1.傷めたところを直後に冷やす (Ice)                       

 

 受傷直後には、組織内部の出血を生じております。これを少しでも抑えるためには、氷で患部を十分に冷やすこと事により、出血している血管を収縮させ、内出血を止めて腫れを未然に防ぐことになります。スポーツ選手は、運動中に捻挫を生じたときには、直ぐにコールドスプレ-で患部を十分に冷やしていますが、普通は、氷水の入った氷嚢で、患部を冷やすことが良いと思います。
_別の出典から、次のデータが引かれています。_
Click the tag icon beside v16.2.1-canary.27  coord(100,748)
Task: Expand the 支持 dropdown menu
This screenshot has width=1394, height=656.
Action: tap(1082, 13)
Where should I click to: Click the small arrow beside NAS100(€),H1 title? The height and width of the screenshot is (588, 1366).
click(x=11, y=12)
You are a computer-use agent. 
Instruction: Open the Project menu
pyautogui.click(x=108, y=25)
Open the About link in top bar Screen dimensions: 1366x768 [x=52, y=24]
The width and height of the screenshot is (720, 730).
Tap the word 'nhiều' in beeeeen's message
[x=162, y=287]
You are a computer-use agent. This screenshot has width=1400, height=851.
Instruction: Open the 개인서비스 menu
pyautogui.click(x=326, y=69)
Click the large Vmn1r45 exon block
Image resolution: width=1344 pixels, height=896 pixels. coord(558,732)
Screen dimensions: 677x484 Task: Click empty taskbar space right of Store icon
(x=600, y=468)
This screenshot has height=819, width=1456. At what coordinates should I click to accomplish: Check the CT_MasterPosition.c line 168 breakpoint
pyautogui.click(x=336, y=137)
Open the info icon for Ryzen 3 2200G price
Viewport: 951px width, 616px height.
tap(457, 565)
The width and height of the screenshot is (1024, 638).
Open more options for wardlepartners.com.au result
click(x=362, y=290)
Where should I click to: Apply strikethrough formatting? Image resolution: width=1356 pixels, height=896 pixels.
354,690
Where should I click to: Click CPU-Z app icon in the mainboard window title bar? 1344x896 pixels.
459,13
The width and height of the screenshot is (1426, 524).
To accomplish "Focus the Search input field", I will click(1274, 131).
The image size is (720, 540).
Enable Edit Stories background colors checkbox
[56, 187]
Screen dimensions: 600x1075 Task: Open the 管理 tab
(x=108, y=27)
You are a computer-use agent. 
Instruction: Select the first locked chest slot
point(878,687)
このとき冷やしすぎて、凍傷で皮膚を痛めるといけませんので、タオルを敷いた上から冷やしたほうが安全です。できたら腫れのピークを迎える12時間以上は冷やしておけば、初期治療としては、宜しいと思います。冷湿布は患部を冷やすうえでは、あまり有効とはいえません。後で、消炎の意味で湿布を用いればよろしいと思います。

          

 

さらに局所の腫れを防ぐために、つぎの事を行っておきましょう。

2.安静(Rest)

3.圧迫(Compression)

4.挙上(Elevation)

 

 受傷部位は、あまり動かさないほうが良いと思います(安静)。患部を適度に圧迫して、心臓より高くしておくことも腫れを引かす上で有効な方法といえます(圧迫、挙上)。これだけをしておけば、たとえ骨折があっても一刻を争うほどの緊急性はありません。落ち着いて患部を眺めて観て下さい。関節が動きにくいときや、曲がっているように見えたら、骨折や脱臼の可能性もあり整形外科受診をお勧めします。患部を固定して動かさないようにして来院してください。